Hassall Grove is a suburb of Sydney, in the state of New South Wales, Australia. Hassall Grove is located 46 kilometres west of the Sydney central business district, in the local government area of the City of Blacktown and is part of the Greater Western Sydney region.

== History ==
Thomas Hassall (1794–1868) a clergyman, grazier and magistrate, arrived in the colony with his family in 1798 and they settled at Camden. Thomas Hassall married Anne, the eldest daughter of Reverend Samuel Marsden and their sons James Samuel and Rowland were amongst the earliest students at The King's School at Parramatta. Thomas Hassall started the first Sunday school in Australia in 1813.
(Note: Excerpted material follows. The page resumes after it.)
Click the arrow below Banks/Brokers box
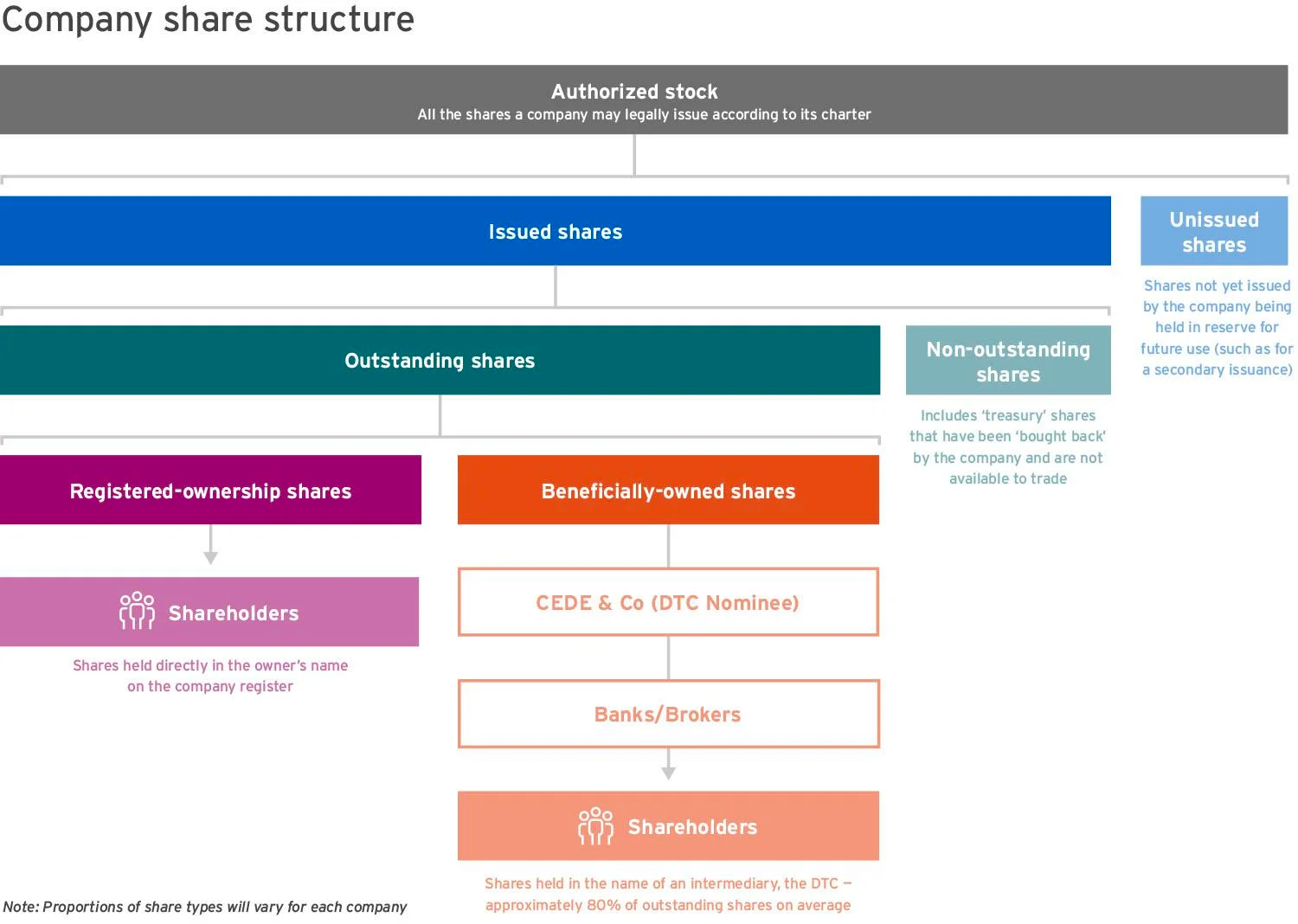 pos(668,765)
Hassall Grove was named to honour Rowland Hassall (1768–1820), who was associated with the area as a Church of England Minister. He also acted as agent for the estates of Phillip Parker King and managed Samuel Marsden’s properties in his absence.

== Population ==
According to the of Population, there were 4,401 people in Hassall Grove.
- Aboriginal and Torres Strait Islander people made up 4.0% of the population.
- 57.5% of people were born in Australia. The next most common countries of birth were Philippines 8.4%, India 3.9%, Fiji 2.9%, New Zealand 2.3% and Pakistan 2.1%.
- 54.3% of people spoke only English at home. Other languages spoken at home included Arabic 7.3%, Tagalog 6.0%, Hindi 3.3%, Urdu 2.5% and Punjabi 2.2%.
- The most common responses for religion were Catholic 30.5%, No Religion 19.0%, Islam 9.2%, Anglican 8.2% and Hinduism 6.2%.
- This suburb had a young population, with a median age of 32 and children aged 0–14 years making up 23.1% of the population.